> [Предложенный отрывок]:

※

Суть не в аргументах, которые звучали десятки лет назад, в другой жизни. Главное, за что я благодарен Раисе Ивановне и сегодня, — тогда, на уроке, мы прикоснулись к клубку вечных проблем: бывает ли правда совершенно кристальной, без всяких примесей лжи, а если бывает, то всегда ли она полезна или есть все-таки место для лжи, скажем, во спасение; если же такое место есть, то где гарантия, что ложь не расползется?
Если, как это выяснилось на уроке, бывают правы и Сатин, и Лука, то ответы не так просты. Каждый из нас может заглянуть в себя, ведь всем — и не раз — приходилось на них отвечать.
Недавно свой ответ совершенно неожиданно дал банкир и бывший министр экономики Герман Греф, выступив на форуме «Открытые инновации» в «Сколково». Греф говорил о приверженности концепции «радикальной правды» и внедрении ее в корпоративную культуру возглавляемого им Сбербанка. Отныне его сотрудники обязаны делиться с коллегами прежде всего «плохими новостями». «Отсутствие новостей — это плохие новости, плохие новости — это хорошие новости, а хорошие новости — это отсутствие новостей. То есть если все в порядке, это можно не замечать. Это очень тяжелый шифт в культуре компании, но в эту сторону нам всем придется двигаться», — несколько парадоксально и небесспорно формулирует Греф (цитата по изданию The Bell).
Звучит довольно громко, но если компания сталкивается с «плохими новостями», то скрывать их от коллег и уж тем более от руководства — на грани должностного преступления. И так было всегда и везде. Чем же отличается новая концепция?
Отличие в радикальности. Концепцию «радикальной правды» выдвинул американский предприниматель Рэй Далио, основатель известного хедж-фонда Bridgewater. В предисловии к русскому изданию его книги «Принципы» все тот же Греф написал: «Рэй — приверженец концепции радикальной правды и предельной прозрачности для всех сотрудников. Это значит, что на стол выкладывают сто процентов проблем, ошибок и слабостей. Что не страхует от ошибок в настоящем, но, пожалуй, является единственным способом избежать их в будущем, а также достичь взаимного уважения среди членов команды и следовать принципу меритократии идей: продвигать и награждать самых достойных независимо от принадлежности к роду и племени. На первый взгляд в культуре предельной прозрачности жить нелегко, потому что люди говорят ровно то, что думают, невзирая на лица, открыто и без обиняков дают коллегам негативную обратную связь. Но формула Рэя «боль + рефлексия = прогресс» означает упорное движение к лучшей версии самого себя». Вывод: радикальная правда — условие повышения эффективности принимаемых решений.

※

> [Исходные данные]:

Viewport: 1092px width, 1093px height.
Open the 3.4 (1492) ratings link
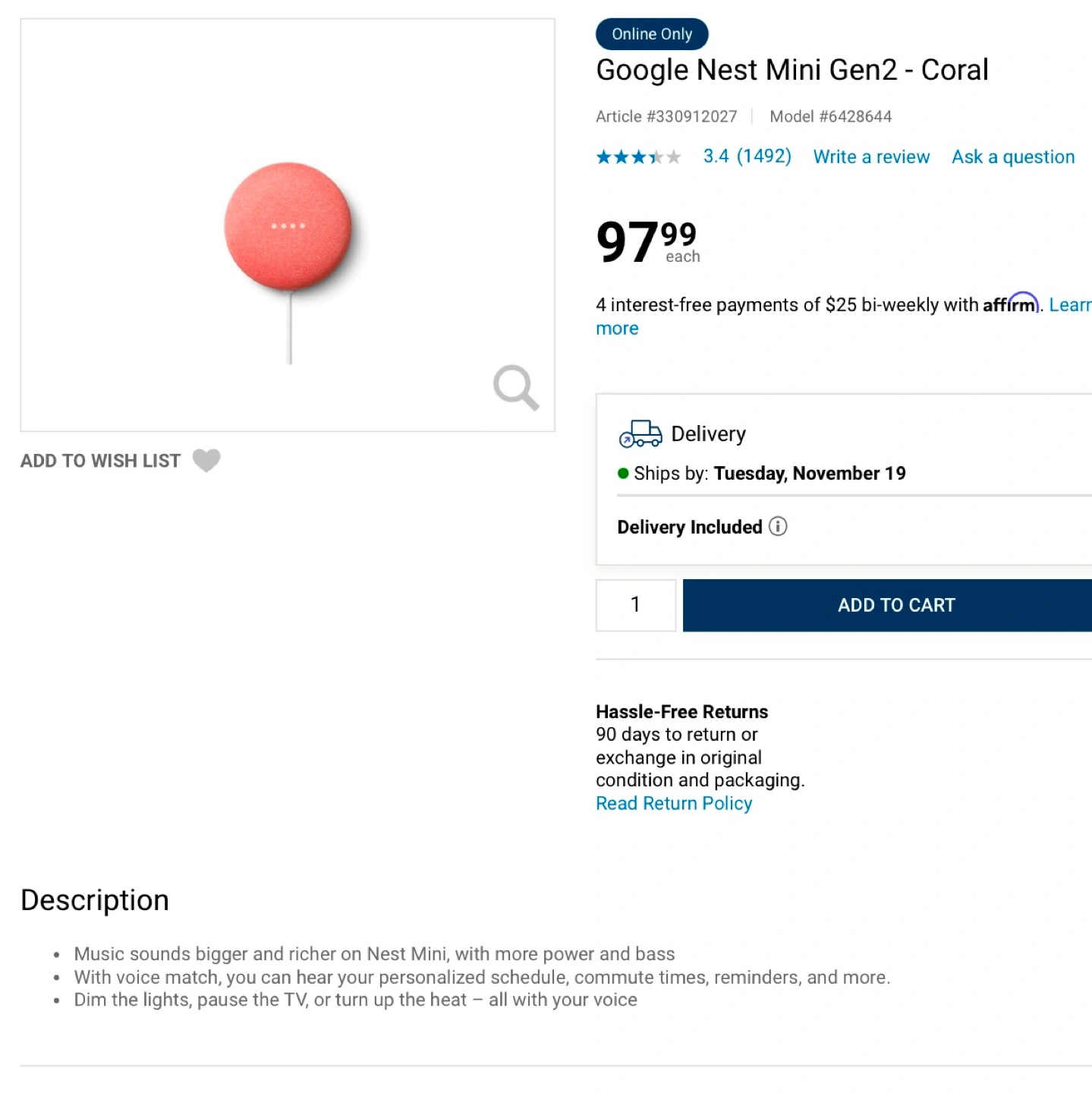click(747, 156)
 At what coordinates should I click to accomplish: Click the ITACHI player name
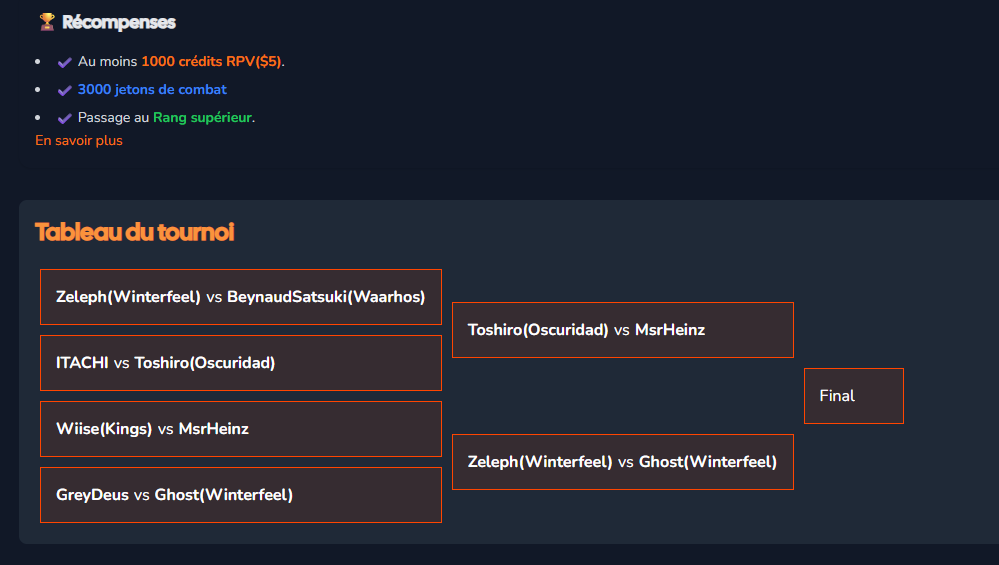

※

Повторите без изменений часть предложенного отрывка от слов «Если, как это» до слов «на них отвечать.» включительно.

Если, как это выяснилось на уроке, бывают правы и Сатин, и Лука, то ответы не так просты. Каждый из нас может заглянуть в себя, ведь всем — и не раз — приходилось на них отвечать.